• Why do modern infrastructure hate simple switches so much?

    I’d love to know what the obsession is with reinventing the light switch. My parents house has “smart” lights and I swear to god if the bathroom light turns off or goes full intense spotlight mode while I’m pooping one more time I’m going to go insane. They have at least 6 different light switch designs and they all work differently.

    I really, really miss the days when nearly everything was standardized to a pretty high degree. Ceiling light burned out? Pick up a replacement bulb the next time you're at the store, it's nearly guaranteed to fit. Now if a LED fixture goes out, the entire thing has to be replaced. Yet LED bulbs that replace incandescent bulbs work just fine. It honestly feels like what's happened with computer/phone/appliance/automobile user interfaces over the past 25 years starting with Apple products. Style (and not coincidentally, reduced manufacturing cost) triumphs over usability. And/or as with fast fashion, durability. Either way the consumer loses.

    "Power saving"

    [deleted]

    Sounds like microwave sensors. They're really sensitive

    you don't have to insult them!

    It’s a hotel

    TBH thats better then in your own home

    The simple answer is they have significantly larger margins. The installation is also way more expensive if you didn't set it up initially, since smart devices need neutral but traditional lights are hot-only.

    Forgot that US wiring is weird.

    No, almost all light switches are hot-only. There's no reason to hook it up with neutral.

    I'm sorry, so they've got two live cables?

    The neutral is from the panel to the light. It doesn't go near the light switch. There's no reason to bring the neutral to a standard light switch.

    This is how I understand a light switch's cabling for a single way switch. Unless it's the switch itself which is the "smart appliance", rather than it being a dumb switch and the lamp part that's not dumb.

    (hopefully the link will work correctly)

    I feel like you're mixing up different things.

    Your diagram is simply a switched hot. You can tell there's no neutral near the switch.

    A switched hot allows you to connect two light switches to one set of lights. It has nothing to do with neutral.

  • I honestly detest nearly all modern showers. From the lack of privacy, and the fragility of all glass, to the now cheap appearance of massive slabs of tile that are faster to put up to the funky no-door, no-curtain ones that honestly feel like a shower stall in an institution.

    My mom paid probably $10-12k for her newly renovated shower and bathroom. The door doesn't even stay put without wedging something.

    My stepfather has been talking about doing his own renovations resulting in a doorless shower. Yikes.

    It's uneven and that would persoanlly drive me nuts. I'd rather just have a bathtub with a shower head for no extra money lol.

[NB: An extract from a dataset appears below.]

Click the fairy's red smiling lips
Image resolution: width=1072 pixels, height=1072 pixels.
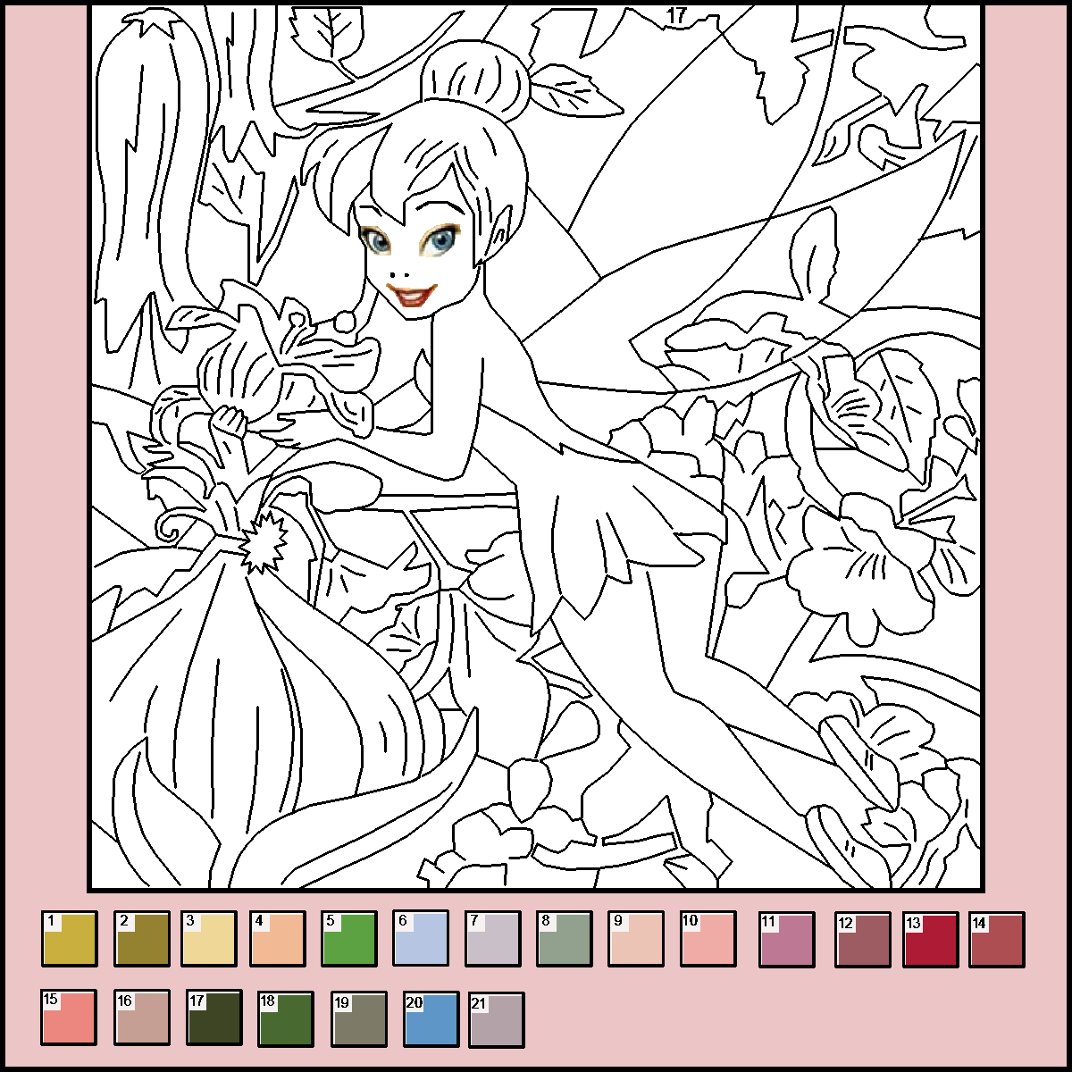tap(412, 295)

    I stayed in an airbnb with what they clearly thought was a very upscale bathroom, where there was no door, no curtain, and not even a wall for the shower. The floor just sloped down a little and turned some kind of polished river stones with built in drainage in one corner of the room. They clearly thought this was very elegant.

    I myself thought it was very unnerving, standing under an open shower head in a cavernous slate room on a stone floor.. I felt like I was being put into some kind of Victorian institution, and an angry nun might come and dump a bucket of lye over my head any second.

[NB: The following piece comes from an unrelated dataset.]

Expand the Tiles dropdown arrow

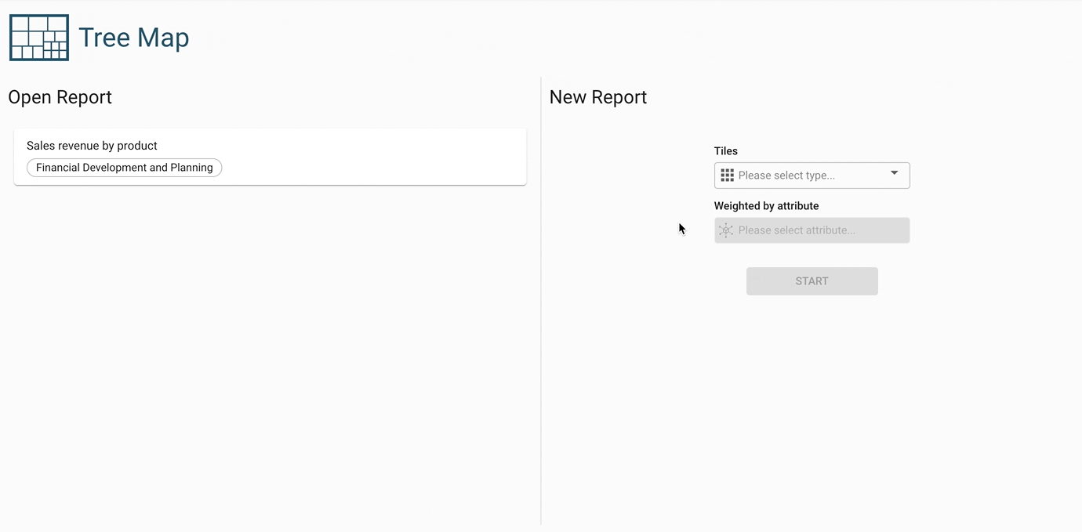pyautogui.click(x=894, y=174)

    I would definitely check a place like that for hidden cameras.

    you’ll get your knuckles rapped with a yardstick for typing something like that

    My shower is you average plastic box with nothing special to it and I couldn’t imagine it being any more efficient

  • I love taking showers in the dark

  • I'd try swapping it out for a dual technology sensor which uses ultrasonic in addition to infrared. Might help.

  • First world problems? You could also put it on a timer, or set the timer to be longer on the IR sensor

    First world problems is correct, it’s in a hotel.

    Both comments say first world problems, one is downvoted and the other upvoted.... what in the reddit is going on here

    One is dismissing the issue as a non-issue since an expensive fix could solve it, the other is pointing out that it's in a hotel and OP can't fix it. Reddit doesn't like people pointing out that we're spoilt in the first world, but we do like being validated in our problems. Just because it's a first world problem doesn't mean it's not a problem at all.

    Reddit sure loves to see things as black and white

    Only a Sith speaks in absolutes.